### What needs to be done:
Copy the school prayer essay below word for word, from beginning to end.

* START Selection *

Tags: Fundamentalism, Liberal Christianity, Progressive Christianity, School Prayer, Pulbic Prayer, Religious Right, Conservative Christians, Religious Left, Traditional Values, Separation of Church and State
Right-wing religious fundamentalists often claim that since the Supreme Court allegedly "outlawed" school and public prayer that America has gone to moral hell. But before I express my views, allow me to confess my bias about prayer that result from the traditional family values that were handed down to me. Both my grandfathers were preachers. My father was a Holiness Baptist preacher who I heard pray every day that I knew him. Morning time, meal time, bed time, my father prayed anytime as needed, giving thanks and asking blessings upon the poor, sick and afflicted. That's my family values that I am proud and grateful to carry-on.
I remember the time when we had sat down at the dinner table and grace had been said. My daddy asked me how my day had been at school. I told him that my 3rd grade class had gone that morning in 1960 to the First Baptist Church for a youth revival in my small southern town. He stopped eating, turned to my mother and asked her if she had given permission for me to go. She said that it was the first time that she had heard of it.
Then my daddy looked and me and asked me: "Son, did they make you pray?" I nodded yes and added that there had been an altar call from the preacher for us to come up and accept Jesus as our Lord and Savior.
"Son," he said, "don't ever let anybody ever make you pray. Especially don't let the government. They haven't got a bit of business in trying to teach you how to pray. That's my job and responsibility as a father. You've already got a church and are learning about religion. The school doesn't need to be teaching you how to pray. They need to stick to reading and writing because they haven't even got that right. God knows we don't need the government messing up prayer like it has everything else."

* END Selection *
* START Provided records *

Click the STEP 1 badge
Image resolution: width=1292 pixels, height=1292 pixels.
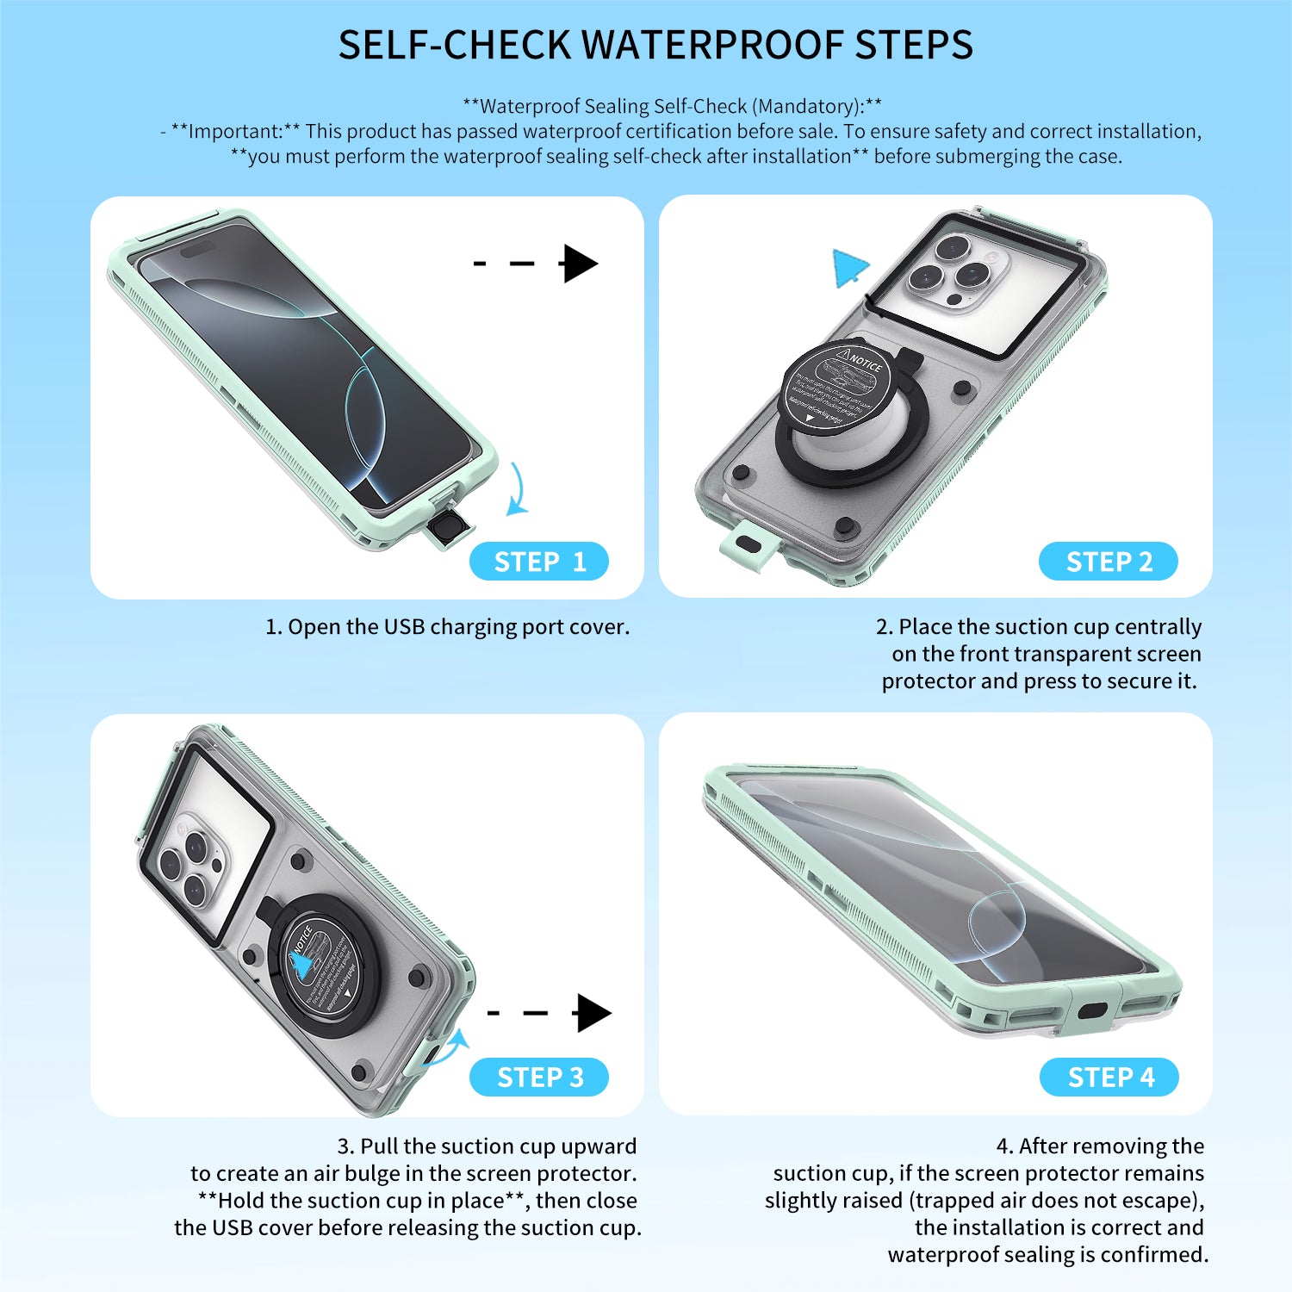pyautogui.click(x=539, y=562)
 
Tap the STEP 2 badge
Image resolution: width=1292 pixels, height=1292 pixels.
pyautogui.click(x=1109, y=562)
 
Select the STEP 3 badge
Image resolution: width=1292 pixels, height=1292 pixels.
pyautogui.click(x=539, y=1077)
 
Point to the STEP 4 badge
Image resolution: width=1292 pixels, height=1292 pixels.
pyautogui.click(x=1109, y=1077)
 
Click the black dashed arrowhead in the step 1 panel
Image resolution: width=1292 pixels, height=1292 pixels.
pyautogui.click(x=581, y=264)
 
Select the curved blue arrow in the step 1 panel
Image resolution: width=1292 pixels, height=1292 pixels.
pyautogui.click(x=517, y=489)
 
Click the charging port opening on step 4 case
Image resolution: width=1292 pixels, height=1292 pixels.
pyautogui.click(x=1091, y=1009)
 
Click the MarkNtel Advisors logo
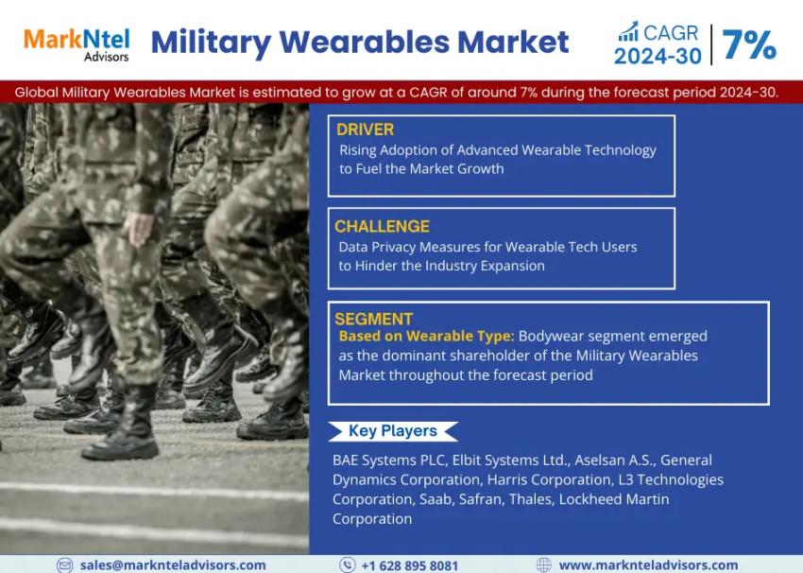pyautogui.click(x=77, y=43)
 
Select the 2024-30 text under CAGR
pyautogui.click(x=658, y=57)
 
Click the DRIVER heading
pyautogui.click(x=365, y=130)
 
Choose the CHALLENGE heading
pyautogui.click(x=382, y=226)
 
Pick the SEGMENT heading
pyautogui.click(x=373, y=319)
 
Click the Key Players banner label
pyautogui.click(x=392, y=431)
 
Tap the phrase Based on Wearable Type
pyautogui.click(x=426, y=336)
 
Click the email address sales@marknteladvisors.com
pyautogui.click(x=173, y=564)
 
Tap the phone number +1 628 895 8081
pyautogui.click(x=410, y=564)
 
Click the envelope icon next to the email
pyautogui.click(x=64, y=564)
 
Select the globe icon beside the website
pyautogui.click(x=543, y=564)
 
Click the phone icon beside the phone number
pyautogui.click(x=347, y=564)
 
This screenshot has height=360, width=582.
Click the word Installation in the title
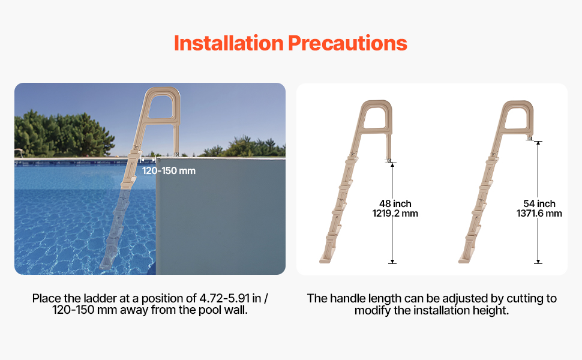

* END Provided records *

### Response:
Tags: Fundamentalism, Liberal Christianity, Progressive Christianity, School Prayer, Pulbic Prayer, Religious Right, Conservative Christians, Religious Left, Traditional Values, Separation of Church and State
Right-wing religious fundamentalists often claim that since the Supreme Court allegedly "outlawed" school and public prayer that America has gone to moral hell. But before I express my views, allow me to confess my bias about prayer that result from the traditional family values that were handed down to me. Both my grandfathers were preachers. My father was a Holiness Baptist preacher who I heard pray every day that I knew him. Morning time, meal time, bed time, my father prayed anytime as needed, giving thanks and asking blessings upon the poor, sick and afflicted. That's my family values that I am proud and grateful to carry-on.
I remember the time when we had sat down at the dinner table and grace had been said. My daddy asked me how my day had been at school. I told him that my 3rd grade class had gone that morning in 1960 to the First Baptist Church for a youth revival in my small southern town. He stopped eating, turned to my mother and asked her if she had given permission for me to go. She said that it was the first time that she had heard of it.
Then my daddy looked and me and asked me: "Son, did they make you pray?" I nodded yes and added that there had been an altar call from the preacher for us to come up and accept Jesus as our Lord and Savior.
"Son," he said, "don't ever let anybody ever make you pray. Especially don't let the government. They haven't got a bit of business in trying to teach you how to pray. That's my job and responsibility as a father. You've already got a church and are learning about religion. The school doesn't need to be teaching you how to pray. They need to stick to reading and writing because they haven't even got that right. God knows we don't need the government messing up prayer like it has everything else."